Дженнинг молчит и чешет щеку, и от звука скребущих по щетине ногтей у меня по коже бегут мурашки. Я сильно сжимаю челюсти.
– Ладно. Давайте двигаться дальше. Почему Эйден расстался с вами?
– Простите? – Я притворяюсь, что ничего не понимаю.
– Почему он расстался с вами? Это простой вопрос.
Ручка Уокера царапает по бумаге, и скрежет становится все громче.
– Он просто ушел. Он не был счастлив… Мы не были счастливы.
– Что ж, это странно, потому что смотрите… – Дженнинг открывает папку и выкладывает передо мной кучу фотографий. Я пытаюсь сосредоточиться, но снимки моей жизни – моей семьи – растворяются в калейдоскопе воспоминаний.
Первый день рождения Фрейи…
Тридцатилетие Эйдена…
Пикник в Риджентс-Парк…
Фрейя учится плавать…
Мой мозг лихорадочно соображает, пытаясь сориентироваться в череде снимков, но Дженнинг выбирает одну фотографию и кладет ее передо мной.
Но этот снимок не напечатан на листе бумаги. Это настоящая фотография, размером шесть на четыре.
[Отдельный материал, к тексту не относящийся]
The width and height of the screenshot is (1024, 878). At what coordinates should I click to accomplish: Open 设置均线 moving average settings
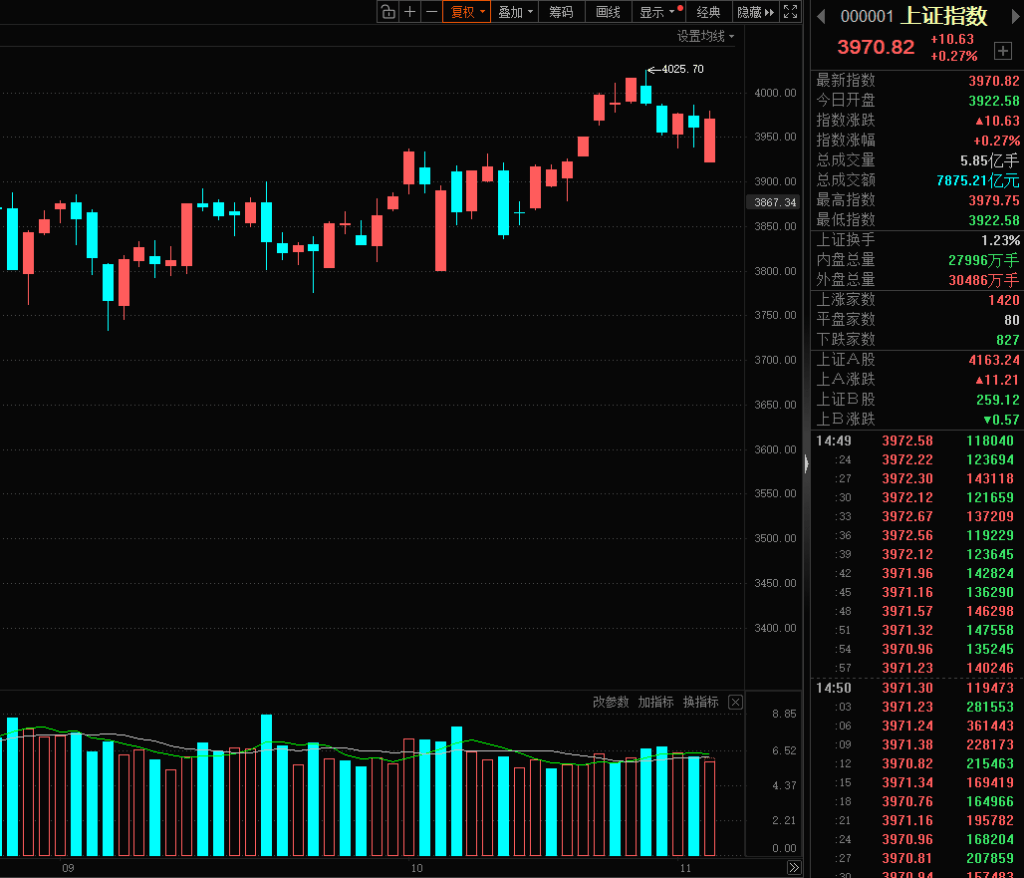[705, 36]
Один край слегка потерт от времени. На этом снимке Фрейя – совсем малышка. Она уютно устроилась на руках у Эйдена, а Эйден обнимает меня за талию, и на наших лицах застыли широкие улыбки. Мы сделали эту фотографию за день до того, как Эйден ушел от меня…
Этой фотографии нет в моем телефоне. Я ее удалила.
– Где вы ее взяли? – бормочу себе под нос.
– Как вы можете видеть, у нас есть фотографии вашей семьи. Смотрите.
Он тычет пальцем прямо в мое лицо на снимке.
– Смотрите – это фото было сделано за день до вашего расставания с Эйденом. Вы согласны с тем, что вы оба выглядите очень счастливыми?
– Откуда у вас этот снимок? – повторяю я, стараясь говорить громче, но в тесном помещении мой голос звучит глухо.
– Отвечайте на вопрос, Наоми.
– Наоми.
Киваю.
– Ответьте вслух, пожалуйста.
– Да… я согласна.
– Эйден выглядит несчастным?
– Нет.
– Но прежде вы сказали, что он ушел, потому что был несчастлив. Но у нас есть семейная фотография, сделанная за день до его ухода, и он выглядит самым счастливым человеком на свете. Итак, почему он ушел? Что случилось, что заставило его уйти так внезапно?
– Откуда у вас это фото?
– Почему он ушел? – в ответ повторяет Дженнинг. – Если пожелаете, мы можем играть в эту игру часами, ходя по кругу и задавая одни и те же вопросы.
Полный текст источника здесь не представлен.